Problem statement.
Among the entries below, take the line with "Focus the Insert" and the line with "Given: Tap the +1.04% badge for 삼성전자", and output them and every line between them exactly, with nothing else.

Excerpted records.
--- START ---
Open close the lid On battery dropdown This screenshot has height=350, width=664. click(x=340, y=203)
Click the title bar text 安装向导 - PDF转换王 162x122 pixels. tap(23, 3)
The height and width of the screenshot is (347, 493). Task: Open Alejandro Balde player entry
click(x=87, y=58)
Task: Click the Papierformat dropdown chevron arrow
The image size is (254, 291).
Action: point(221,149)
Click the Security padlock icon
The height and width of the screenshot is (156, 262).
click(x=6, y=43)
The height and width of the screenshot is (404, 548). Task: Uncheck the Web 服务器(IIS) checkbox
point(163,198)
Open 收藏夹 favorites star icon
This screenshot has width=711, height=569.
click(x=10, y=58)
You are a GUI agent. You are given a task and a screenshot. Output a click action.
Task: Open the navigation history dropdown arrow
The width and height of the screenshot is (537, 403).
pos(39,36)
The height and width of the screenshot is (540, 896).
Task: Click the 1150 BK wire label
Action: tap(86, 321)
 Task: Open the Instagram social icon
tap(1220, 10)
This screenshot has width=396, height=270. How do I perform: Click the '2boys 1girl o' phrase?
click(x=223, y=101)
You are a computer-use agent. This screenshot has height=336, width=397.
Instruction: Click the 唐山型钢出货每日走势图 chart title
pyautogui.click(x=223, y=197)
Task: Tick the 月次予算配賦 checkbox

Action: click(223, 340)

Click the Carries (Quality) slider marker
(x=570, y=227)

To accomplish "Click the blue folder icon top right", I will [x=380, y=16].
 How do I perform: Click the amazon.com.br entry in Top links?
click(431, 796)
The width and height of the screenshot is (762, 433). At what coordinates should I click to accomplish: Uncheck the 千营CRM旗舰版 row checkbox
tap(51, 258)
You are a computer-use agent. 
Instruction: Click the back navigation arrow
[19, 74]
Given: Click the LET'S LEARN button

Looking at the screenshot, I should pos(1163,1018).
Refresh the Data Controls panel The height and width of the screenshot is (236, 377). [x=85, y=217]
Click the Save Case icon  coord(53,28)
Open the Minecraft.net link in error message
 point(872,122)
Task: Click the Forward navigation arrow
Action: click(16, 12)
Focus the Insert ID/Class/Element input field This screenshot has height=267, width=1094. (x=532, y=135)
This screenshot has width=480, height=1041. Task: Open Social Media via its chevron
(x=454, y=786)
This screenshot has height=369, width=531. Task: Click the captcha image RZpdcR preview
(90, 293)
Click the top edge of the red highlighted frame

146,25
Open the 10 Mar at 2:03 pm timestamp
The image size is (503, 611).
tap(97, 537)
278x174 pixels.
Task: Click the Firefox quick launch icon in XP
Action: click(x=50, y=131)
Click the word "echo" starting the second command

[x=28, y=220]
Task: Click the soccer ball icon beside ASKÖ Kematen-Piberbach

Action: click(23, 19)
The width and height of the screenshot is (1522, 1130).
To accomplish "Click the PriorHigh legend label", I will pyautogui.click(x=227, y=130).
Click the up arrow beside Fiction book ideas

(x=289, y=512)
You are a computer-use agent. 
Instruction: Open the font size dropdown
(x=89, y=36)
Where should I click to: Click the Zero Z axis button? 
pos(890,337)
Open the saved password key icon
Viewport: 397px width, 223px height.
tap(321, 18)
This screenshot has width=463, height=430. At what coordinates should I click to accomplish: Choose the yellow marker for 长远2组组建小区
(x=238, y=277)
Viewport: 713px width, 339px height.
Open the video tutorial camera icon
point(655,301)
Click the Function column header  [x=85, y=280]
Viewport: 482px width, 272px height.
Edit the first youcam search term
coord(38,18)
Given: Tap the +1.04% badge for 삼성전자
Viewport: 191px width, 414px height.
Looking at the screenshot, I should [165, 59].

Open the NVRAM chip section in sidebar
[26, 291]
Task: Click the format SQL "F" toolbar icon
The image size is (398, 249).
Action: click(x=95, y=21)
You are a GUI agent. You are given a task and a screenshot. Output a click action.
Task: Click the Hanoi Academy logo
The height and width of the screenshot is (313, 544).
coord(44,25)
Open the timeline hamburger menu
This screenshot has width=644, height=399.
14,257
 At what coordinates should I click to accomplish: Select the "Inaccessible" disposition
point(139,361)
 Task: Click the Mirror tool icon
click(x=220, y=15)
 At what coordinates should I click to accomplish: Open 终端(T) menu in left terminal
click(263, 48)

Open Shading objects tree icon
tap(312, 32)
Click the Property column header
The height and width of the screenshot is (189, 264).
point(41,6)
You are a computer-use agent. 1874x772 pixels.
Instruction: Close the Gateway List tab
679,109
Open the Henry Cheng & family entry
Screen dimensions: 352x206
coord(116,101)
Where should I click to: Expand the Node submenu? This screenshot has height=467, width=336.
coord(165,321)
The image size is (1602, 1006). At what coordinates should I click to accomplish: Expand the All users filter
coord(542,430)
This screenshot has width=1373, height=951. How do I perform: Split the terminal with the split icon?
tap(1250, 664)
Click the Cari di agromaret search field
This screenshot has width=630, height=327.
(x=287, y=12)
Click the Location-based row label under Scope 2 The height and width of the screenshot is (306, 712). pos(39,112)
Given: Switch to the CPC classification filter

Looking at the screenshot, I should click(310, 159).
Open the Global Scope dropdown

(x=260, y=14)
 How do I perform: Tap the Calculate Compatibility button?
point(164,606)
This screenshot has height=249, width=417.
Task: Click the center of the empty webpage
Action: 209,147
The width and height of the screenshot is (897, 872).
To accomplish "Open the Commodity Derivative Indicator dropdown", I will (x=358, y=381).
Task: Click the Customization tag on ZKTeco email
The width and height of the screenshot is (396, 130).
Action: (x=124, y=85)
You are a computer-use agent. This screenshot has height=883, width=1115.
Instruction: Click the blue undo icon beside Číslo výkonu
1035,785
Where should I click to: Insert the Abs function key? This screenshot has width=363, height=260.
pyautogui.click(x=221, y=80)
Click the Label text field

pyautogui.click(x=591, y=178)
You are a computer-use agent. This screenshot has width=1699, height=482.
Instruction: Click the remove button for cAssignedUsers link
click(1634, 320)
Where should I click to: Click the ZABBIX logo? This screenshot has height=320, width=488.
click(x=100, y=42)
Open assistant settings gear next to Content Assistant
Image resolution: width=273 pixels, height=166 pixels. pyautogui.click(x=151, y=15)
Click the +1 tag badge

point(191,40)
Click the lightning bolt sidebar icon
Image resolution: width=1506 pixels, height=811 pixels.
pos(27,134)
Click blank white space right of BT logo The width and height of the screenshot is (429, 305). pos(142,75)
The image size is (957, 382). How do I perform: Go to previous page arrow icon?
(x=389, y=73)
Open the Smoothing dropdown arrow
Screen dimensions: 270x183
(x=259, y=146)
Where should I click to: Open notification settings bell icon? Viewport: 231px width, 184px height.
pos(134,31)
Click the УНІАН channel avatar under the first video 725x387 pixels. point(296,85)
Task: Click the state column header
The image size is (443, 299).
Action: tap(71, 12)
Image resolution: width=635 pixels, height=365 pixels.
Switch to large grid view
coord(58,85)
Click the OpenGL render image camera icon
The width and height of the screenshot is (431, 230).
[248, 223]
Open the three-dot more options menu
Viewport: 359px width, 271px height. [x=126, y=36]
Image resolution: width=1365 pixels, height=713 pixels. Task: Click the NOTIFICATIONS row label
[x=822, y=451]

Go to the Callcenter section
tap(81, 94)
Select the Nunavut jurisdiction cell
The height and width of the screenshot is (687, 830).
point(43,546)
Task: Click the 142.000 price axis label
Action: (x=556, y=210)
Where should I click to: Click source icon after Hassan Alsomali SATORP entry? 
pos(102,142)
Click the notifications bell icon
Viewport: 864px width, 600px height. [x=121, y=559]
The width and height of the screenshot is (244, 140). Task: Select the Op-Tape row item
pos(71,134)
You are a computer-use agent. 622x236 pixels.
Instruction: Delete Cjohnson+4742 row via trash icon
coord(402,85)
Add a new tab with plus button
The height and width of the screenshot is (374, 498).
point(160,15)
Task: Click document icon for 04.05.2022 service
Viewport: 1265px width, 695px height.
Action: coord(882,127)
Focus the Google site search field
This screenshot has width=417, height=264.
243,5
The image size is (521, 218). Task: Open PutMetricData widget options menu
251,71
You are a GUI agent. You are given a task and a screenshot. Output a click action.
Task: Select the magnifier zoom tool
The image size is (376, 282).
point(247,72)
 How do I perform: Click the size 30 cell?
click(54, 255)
--- END ---
Exercise result.
Focus the Insert ID/Class/Element input field This screenshot has height=267, width=1094. (x=532, y=135)
This screenshot has width=480, height=1041. Task: Open Social Media via its chevron
(x=454, y=786)
This screenshot has height=369, width=531. Task: Click the captcha image RZpdcR preview
(90, 293)
Click the top edge of the red highlighted frame

146,25
Open the 10 Mar at 2:03 pm timestamp
The image size is (503, 611).
tap(97, 537)
278x174 pixels.
Task: Click the Firefox quick launch icon in XP
Action: click(x=50, y=131)
Click the word "echo" starting the second command

[x=28, y=220]
Task: Click the soccer ball icon beside ASKÖ Kematen-Piberbach

Action: click(23, 19)
The width and height of the screenshot is (1522, 1130).
To accomplish "Click the PriorHigh legend label", I will pyautogui.click(x=227, y=130).
Click the up arrow beside Fiction book ideas

(x=289, y=512)
You are a computer-use agent. 
Instruction: Open the font size dropdown
(x=89, y=36)
Where should I click to: Click the Zero Z axis button? 
pos(890,337)
Open the saved password key icon
Viewport: 397px width, 223px height.
tap(321, 18)
This screenshot has width=463, height=430. At what coordinates should I click to accomplish: Choose the yellow marker for 长远2组组建小区
(x=238, y=277)
Viewport: 713px width, 339px height.
Open the video tutorial camera icon
point(655,301)
Click the Function column header  [x=85, y=280]
Viewport: 482px width, 272px height.
Edit the first youcam search term
coord(38,18)
Given: Tap the +1.04% badge for 삼성전자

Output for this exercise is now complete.